Erweiterung der Stundungsmöglichkeiten für Pflichtteilsschuldner
Wer zur Erfüllung des Pflichtteilsanspruchs Erbschaftsgegenstände - z. B. eine Immobilie oder ein Unternehmen - veräußern müsste, soll zukünftig von den Pflichtteilsberechtigten unter erleichterten Voraussetzungen eine Stundung der Ansprüche verlangen können. Ausreichend soll sein, dass die Erfüllung des Anspruchs eine "unbillige Härte" darstellt. Außerdem soll die Stundung - anders als nach bestehender Rechtslage - für jeden Erben durchsetzbar sein.
Berücksichtigung von Pflegeleistungen beim Erbausgleich
Eine wichtige Neuerung außerhalb des Pflichtteilsrechts ist die bessere Berücksichtigung von Pflegeleistungen bei der Erbauseinandersetzung. Hat der Erblasser in seinem Testament keine Regelung zum Ausgleich solcher Leistungen getroffen, gehen die pflegenden Angehörigen nach bisheriger Gesetzeslage häufig leer aus. Künftig soll deshalb jeder gesetzliche Erbe einen Ausgleich für Pflegeleistungen erhalten und zwar unabhängig davon, ob er für die Pflegeleistungen auf eigenes berufliches Einkommen verzichtet hat. Die Bewertung der Leistungen soll sich an der gesetzlichen Pflegeversicherung orientieren.
Abkürzung der Verjährung
Die regelmäßige Verjährungsfrist beträgt drei Jahre. Für familien- und erbrechtliche Ansprüche gilt eine Sonderverjährung von 30 Jahren, jedoch mit zahlreichen Ausnahmen. Die große Kluft zwischen diesen beiden Verjährungsfristen führt in der Praxis laut ARAG Experten oft zu Wertungswidersprüchen: Daher wird die Verjährung familien- und erbrechtlicher Ansprüche an die Regelverjährung von drei Jahren angepasst. Die 30-jährige Verjährungsfrist bleibt nur noch in wenigen Ausnahmefällen erhalten.
Was kann schon vor Inkrafttreten der Reform geregelt werden?
Für Erbfälle nach Inkrafttreten der Reform soll schon das neue Erbrecht gelten - unabhängig davon, ob es um Ereignisse (z. B. eine Schenkung) vor Inkrafttreten der Vorschriften geht.
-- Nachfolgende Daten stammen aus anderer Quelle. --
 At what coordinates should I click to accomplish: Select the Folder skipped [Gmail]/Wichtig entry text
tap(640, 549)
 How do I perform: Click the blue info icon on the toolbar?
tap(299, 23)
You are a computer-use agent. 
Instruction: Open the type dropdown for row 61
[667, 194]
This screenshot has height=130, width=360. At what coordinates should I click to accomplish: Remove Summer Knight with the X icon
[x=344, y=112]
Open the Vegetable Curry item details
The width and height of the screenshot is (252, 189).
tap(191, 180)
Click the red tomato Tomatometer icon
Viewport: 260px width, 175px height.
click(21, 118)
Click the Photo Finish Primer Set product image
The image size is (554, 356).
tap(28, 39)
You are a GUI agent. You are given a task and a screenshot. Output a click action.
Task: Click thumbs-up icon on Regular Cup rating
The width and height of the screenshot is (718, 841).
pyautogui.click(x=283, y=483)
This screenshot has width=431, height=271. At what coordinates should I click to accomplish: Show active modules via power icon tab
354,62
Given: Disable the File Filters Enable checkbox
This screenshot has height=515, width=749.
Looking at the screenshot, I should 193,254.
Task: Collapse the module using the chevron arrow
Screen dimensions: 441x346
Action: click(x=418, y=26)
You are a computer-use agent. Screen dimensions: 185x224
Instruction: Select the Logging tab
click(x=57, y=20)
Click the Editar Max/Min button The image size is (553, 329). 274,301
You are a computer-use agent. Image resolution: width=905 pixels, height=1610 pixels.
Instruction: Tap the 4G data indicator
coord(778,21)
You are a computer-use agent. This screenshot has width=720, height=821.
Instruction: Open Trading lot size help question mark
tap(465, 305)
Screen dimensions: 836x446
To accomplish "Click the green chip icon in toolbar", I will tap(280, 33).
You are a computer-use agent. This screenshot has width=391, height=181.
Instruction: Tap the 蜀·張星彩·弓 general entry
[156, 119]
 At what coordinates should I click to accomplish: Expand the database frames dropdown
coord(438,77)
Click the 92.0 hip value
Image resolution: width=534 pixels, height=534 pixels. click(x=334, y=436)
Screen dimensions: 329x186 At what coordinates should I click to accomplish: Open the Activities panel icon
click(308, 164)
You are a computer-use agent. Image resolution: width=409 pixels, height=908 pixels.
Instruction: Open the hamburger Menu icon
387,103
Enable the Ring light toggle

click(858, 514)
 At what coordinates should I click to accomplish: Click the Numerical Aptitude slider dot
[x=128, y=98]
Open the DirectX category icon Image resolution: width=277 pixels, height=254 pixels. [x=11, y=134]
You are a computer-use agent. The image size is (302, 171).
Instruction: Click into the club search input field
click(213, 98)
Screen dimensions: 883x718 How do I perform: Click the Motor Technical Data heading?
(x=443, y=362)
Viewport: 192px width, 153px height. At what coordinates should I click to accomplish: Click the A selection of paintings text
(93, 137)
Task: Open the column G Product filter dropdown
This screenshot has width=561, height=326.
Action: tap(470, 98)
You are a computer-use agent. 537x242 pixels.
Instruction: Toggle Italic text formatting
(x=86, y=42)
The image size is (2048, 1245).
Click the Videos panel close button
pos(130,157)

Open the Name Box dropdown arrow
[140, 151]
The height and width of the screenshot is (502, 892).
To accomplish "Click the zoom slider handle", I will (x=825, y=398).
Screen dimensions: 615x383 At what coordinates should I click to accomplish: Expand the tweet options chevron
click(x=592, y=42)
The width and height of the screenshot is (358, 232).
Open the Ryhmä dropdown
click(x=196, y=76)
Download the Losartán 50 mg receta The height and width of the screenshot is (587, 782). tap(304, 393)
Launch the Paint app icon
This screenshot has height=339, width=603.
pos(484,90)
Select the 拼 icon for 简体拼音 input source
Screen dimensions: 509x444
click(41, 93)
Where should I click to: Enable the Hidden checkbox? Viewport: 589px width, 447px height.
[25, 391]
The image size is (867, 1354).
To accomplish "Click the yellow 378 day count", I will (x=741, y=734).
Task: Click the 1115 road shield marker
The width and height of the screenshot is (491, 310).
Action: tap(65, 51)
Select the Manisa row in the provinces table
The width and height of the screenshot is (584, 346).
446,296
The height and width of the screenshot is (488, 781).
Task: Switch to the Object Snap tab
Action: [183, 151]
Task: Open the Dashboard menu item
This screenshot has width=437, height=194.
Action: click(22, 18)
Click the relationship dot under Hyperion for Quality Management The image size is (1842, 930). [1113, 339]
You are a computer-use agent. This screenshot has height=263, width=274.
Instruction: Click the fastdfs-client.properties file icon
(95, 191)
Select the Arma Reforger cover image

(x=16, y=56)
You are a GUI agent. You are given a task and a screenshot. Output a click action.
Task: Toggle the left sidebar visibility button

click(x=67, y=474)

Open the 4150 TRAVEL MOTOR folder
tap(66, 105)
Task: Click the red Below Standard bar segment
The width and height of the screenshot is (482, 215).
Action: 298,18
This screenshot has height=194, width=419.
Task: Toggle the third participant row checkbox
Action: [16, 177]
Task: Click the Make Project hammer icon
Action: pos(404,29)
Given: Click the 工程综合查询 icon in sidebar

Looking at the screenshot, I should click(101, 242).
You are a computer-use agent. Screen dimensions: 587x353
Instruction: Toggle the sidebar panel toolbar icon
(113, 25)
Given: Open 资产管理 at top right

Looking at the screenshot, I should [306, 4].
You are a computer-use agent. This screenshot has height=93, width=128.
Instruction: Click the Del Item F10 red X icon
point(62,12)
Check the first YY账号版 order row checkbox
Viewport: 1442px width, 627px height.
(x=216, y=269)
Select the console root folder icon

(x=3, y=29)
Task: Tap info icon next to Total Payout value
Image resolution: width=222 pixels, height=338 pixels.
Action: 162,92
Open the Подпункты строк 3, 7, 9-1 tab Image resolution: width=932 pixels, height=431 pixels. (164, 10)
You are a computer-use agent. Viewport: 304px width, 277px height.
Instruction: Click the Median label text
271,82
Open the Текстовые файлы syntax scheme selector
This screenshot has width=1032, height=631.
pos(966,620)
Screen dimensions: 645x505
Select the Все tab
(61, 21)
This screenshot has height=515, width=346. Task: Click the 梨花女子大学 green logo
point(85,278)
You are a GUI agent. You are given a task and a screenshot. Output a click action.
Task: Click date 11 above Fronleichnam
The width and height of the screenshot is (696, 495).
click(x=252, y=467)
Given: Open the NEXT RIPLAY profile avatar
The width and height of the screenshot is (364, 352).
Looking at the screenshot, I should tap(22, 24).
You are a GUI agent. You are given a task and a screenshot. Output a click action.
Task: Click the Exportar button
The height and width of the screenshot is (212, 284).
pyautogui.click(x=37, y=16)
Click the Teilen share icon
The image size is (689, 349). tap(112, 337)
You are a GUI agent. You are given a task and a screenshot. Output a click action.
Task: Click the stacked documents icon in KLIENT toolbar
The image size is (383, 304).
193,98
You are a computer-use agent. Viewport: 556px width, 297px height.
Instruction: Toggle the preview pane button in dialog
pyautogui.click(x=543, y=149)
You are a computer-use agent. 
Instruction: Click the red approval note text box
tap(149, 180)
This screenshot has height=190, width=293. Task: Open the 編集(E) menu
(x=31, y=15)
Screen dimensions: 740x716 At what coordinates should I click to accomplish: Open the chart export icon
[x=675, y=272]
Es kann deshalb sinnvoll sein, die geplanten Änderungen schon jetzt bei der testamentarischen Gestaltung zu berücksichtigen, zum Beispiel zur Frage der Pflichtteilsentziehung. Zudem kann man durch rechtzeitige Schenkungen die Möglichkeit ausnutzen, die Pflichtteilsansprüche deutlich zu mindern und somit als Erblasser möglichst frei über den Nachlass zu bestimmen.